» **EXERCISE INSTRUCTIONS**:
Below are records with pictures in them. Transcribe everything from the line containing "[View full-screen] (265, 47)" down to the line containing "Хасипов Ренат (81, 1455)", exactly, and leave the pictures behind.

----------

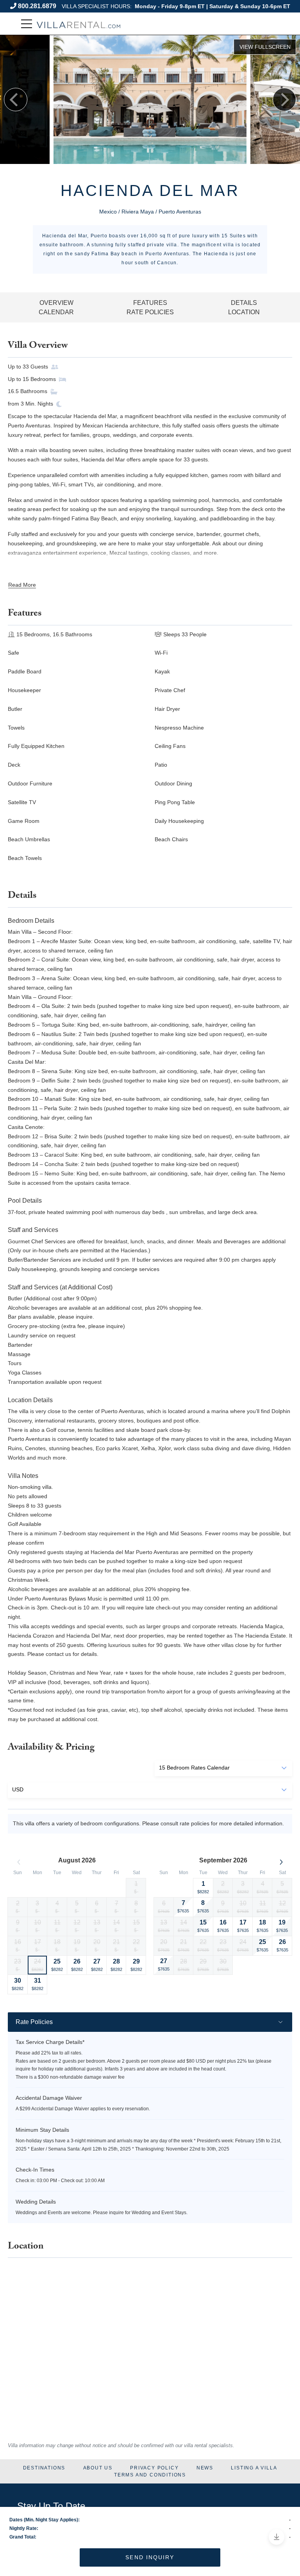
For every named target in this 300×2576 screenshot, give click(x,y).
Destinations (44, 2468)
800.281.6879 (37, 6)
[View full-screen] (265, 47)
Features (150, 302)
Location (244, 312)
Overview (56, 302)
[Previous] (15, 99)
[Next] (284, 99)
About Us (97, 2468)
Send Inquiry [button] (149, 2557)
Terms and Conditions (150, 2475)
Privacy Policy (154, 2468)
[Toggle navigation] (26, 24)
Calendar (56, 312)
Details (244, 302)
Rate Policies (150, 312)
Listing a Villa (254, 2468)
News (204, 2468)
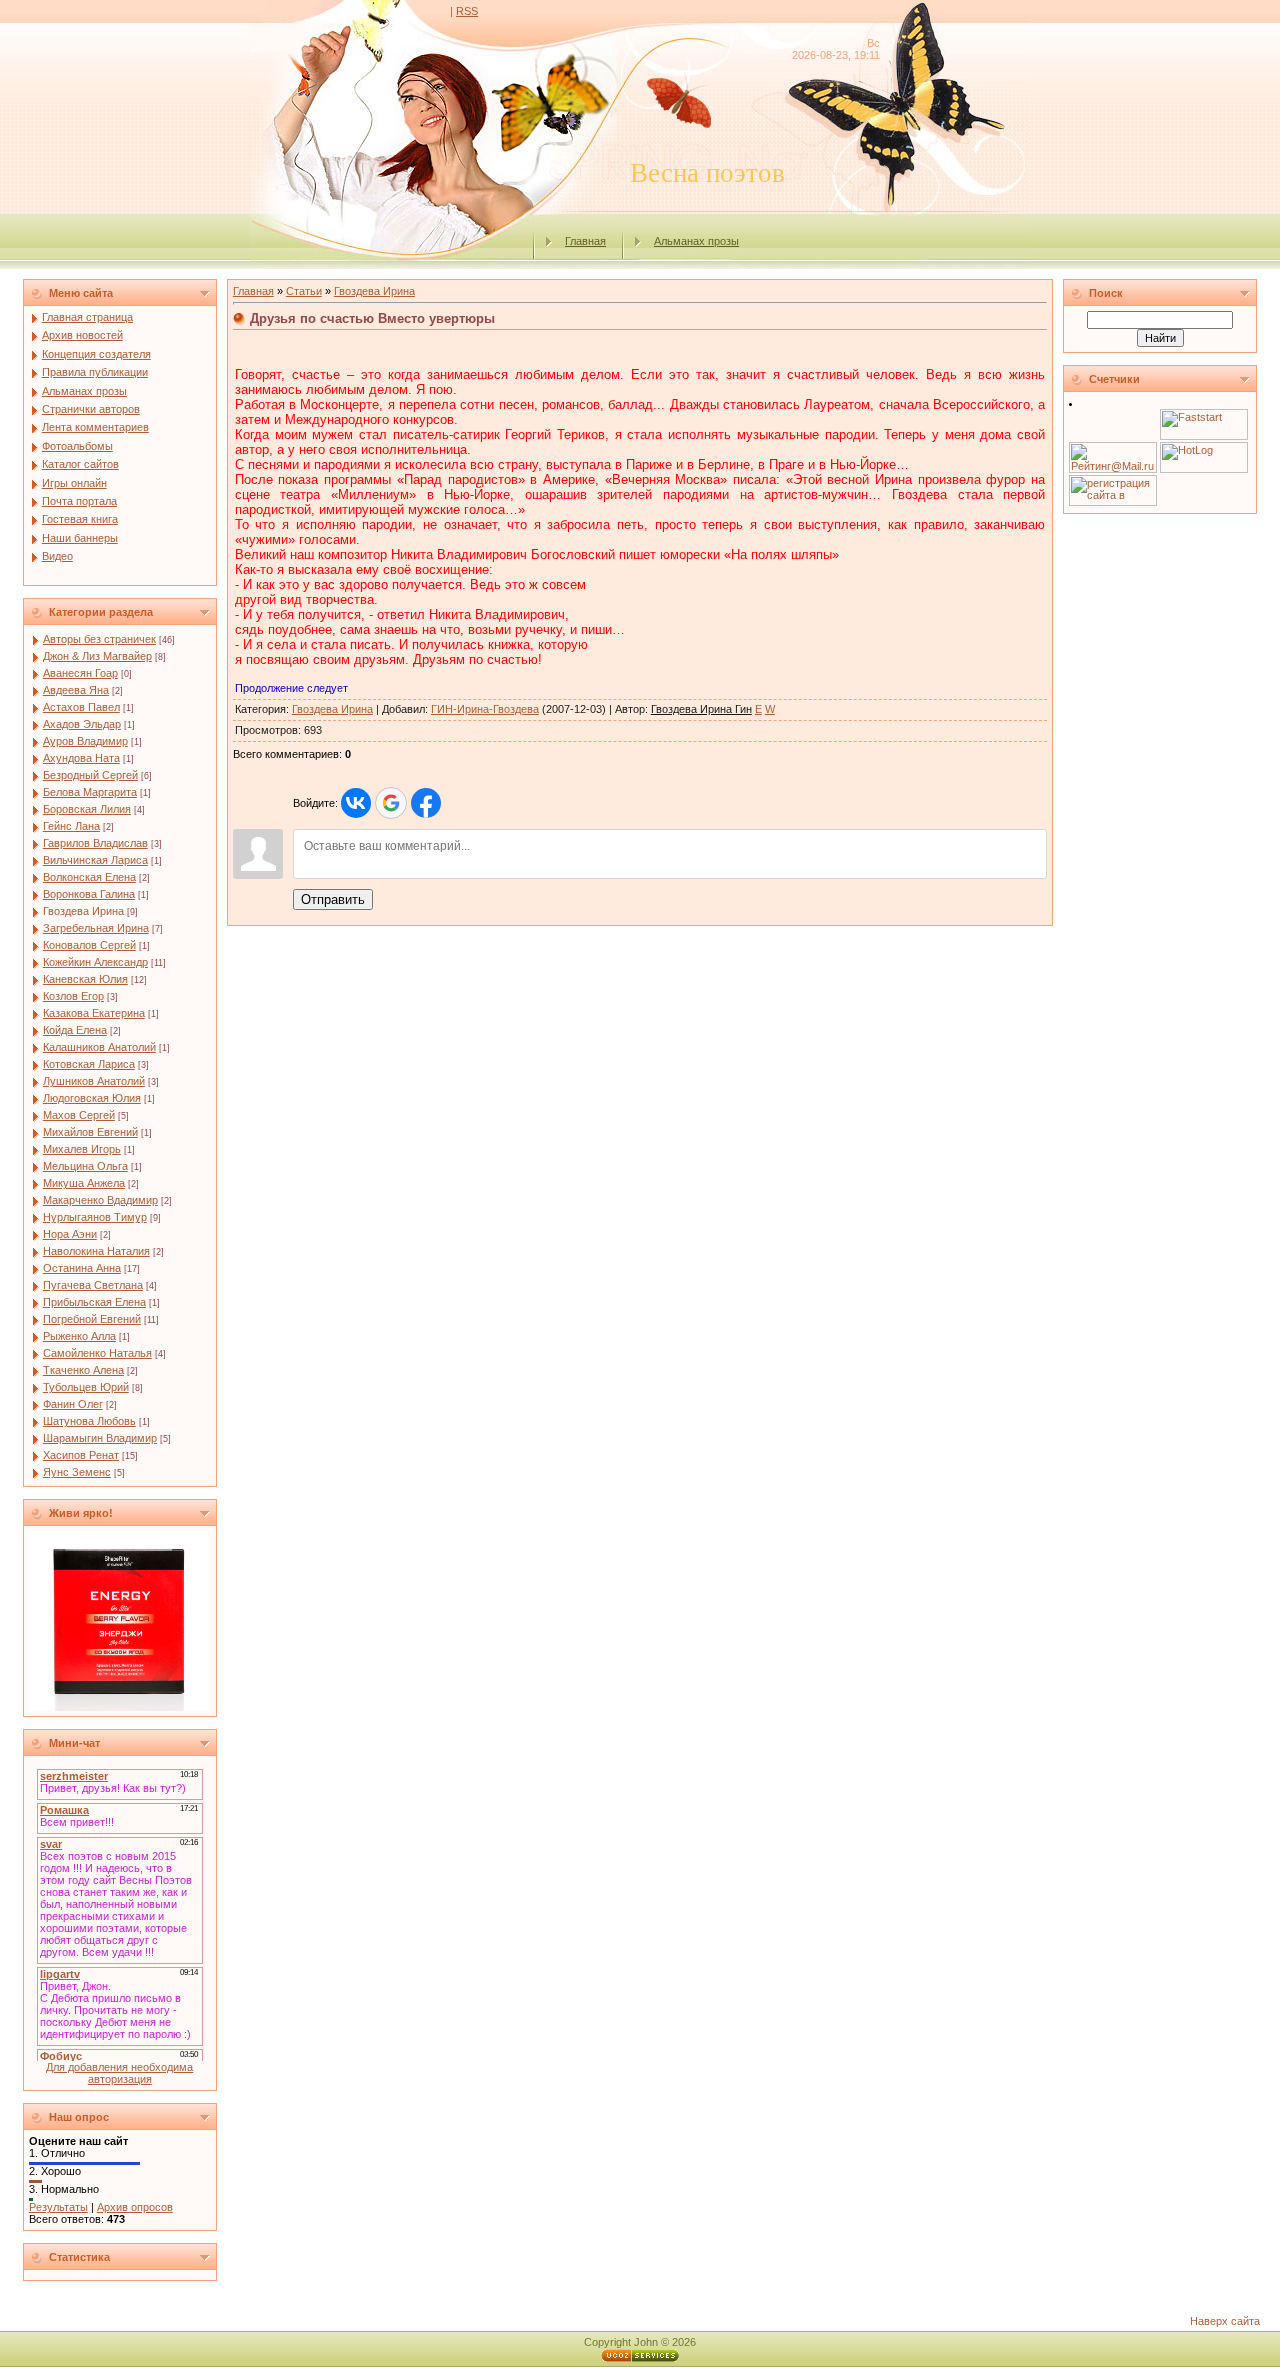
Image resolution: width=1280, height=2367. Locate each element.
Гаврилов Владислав (95, 843)
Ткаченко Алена (83, 1370)
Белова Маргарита (90, 792)
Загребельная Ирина (96, 928)
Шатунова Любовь (89, 1421)
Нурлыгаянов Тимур (95, 1217)
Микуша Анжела (84, 1183)
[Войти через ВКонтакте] (356, 803)
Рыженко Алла (79, 1336)
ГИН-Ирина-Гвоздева (485, 709)
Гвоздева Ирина (83, 911)
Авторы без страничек (99, 639)
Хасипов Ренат (81, 1455)
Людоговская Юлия (92, 1098)
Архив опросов (135, 2207)
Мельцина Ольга (85, 1166)
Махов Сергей (79, 1115)
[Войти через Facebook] (426, 803)
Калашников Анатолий (99, 1047)
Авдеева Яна (76, 690)
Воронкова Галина (89, 894)
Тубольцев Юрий (86, 1387)
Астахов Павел (81, 707)
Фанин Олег (73, 1404)
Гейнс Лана (71, 826)
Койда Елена (75, 1030)
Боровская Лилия (87, 809)
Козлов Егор (73, 996)
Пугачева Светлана (93, 1285)
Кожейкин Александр (95, 962)
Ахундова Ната (81, 758)
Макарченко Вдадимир (100, 1200)
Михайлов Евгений (90, 1132)
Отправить (333, 899)
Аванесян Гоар (80, 673)
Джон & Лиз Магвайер (97, 656)
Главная (585, 241)
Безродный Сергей (90, 775)
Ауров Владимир (85, 741)
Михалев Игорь (82, 1149)
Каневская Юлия (85, 979)
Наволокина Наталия (96, 1251)
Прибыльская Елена (94, 1302)
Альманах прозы (696, 241)
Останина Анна (82, 1268)
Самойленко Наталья (97, 1353)
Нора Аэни (70, 1234)
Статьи (304, 291)
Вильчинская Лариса (95, 860)
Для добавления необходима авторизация (119, 2073)
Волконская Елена (89, 877)
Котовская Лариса (89, 1064)
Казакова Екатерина (94, 1013)
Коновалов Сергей (89, 945)
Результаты (58, 2207)
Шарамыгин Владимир (100, 1438)
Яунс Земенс (77, 1472)
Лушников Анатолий (94, 1081)
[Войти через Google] (391, 803)
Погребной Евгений (92, 1319)
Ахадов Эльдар (82, 724)
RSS (467, 11)
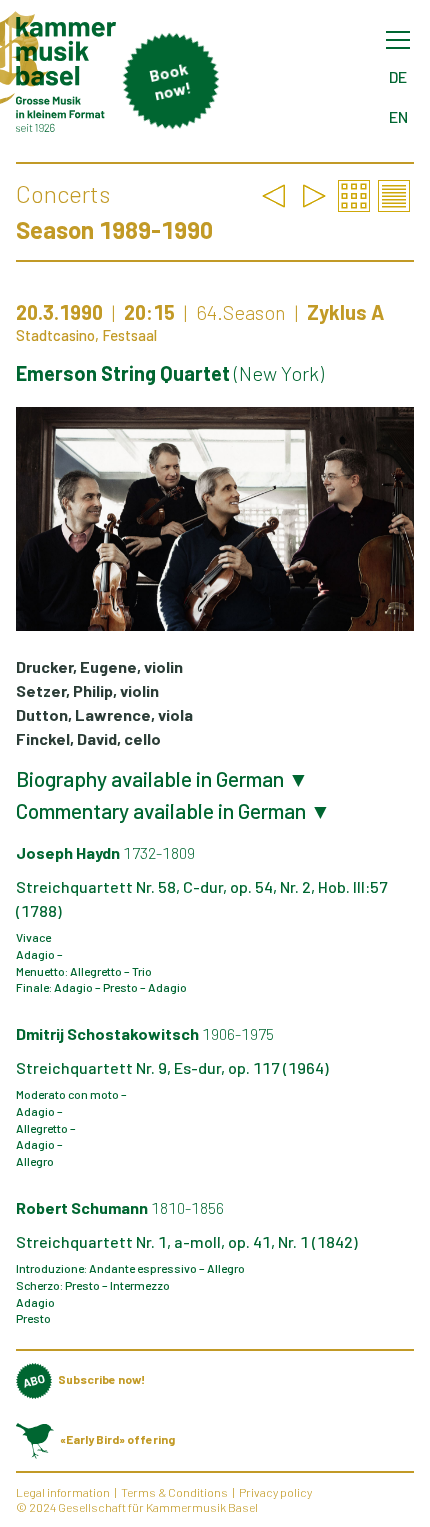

----------

» **SOLUTION BELOW**:
[View full-screen] (265, 47)
Features (150, 302)
Location (244, 312)
Overview (56, 302)
[Previous] (15, 99)
[Next] (284, 99)
About Us (97, 2468)
Send Inquiry [button] (149, 2557)
Terms and Conditions (150, 2475)
Privacy Policy (154, 2468)
[Toggle navigation] (26, 24)
Calendar (56, 312)
Details (244, 302)
Rate Policies (150, 312)
Listing a Villa (254, 2468)
News (204, 2468)
Image resolution: width=1280, height=2367. Locate each element.
Гаврилов Владислав (95, 843)
Ткаченко Алена (83, 1370)
Белова Маргарита (90, 792)
Загребельная Ирина (96, 928)
Шатунова Любовь (89, 1421)
Нурлыгаянов Тимур (95, 1217)
Микуша Анжела (84, 1183)
[Войти через ВКонтакте] (356, 803)
Рыженко Алла (79, 1336)
ГИН-Ирина-Гвоздева (485, 709)
Гвоздева Ирина (83, 911)
Авторы без страничек (99, 639)
Хасипов Ренат (81, 1455)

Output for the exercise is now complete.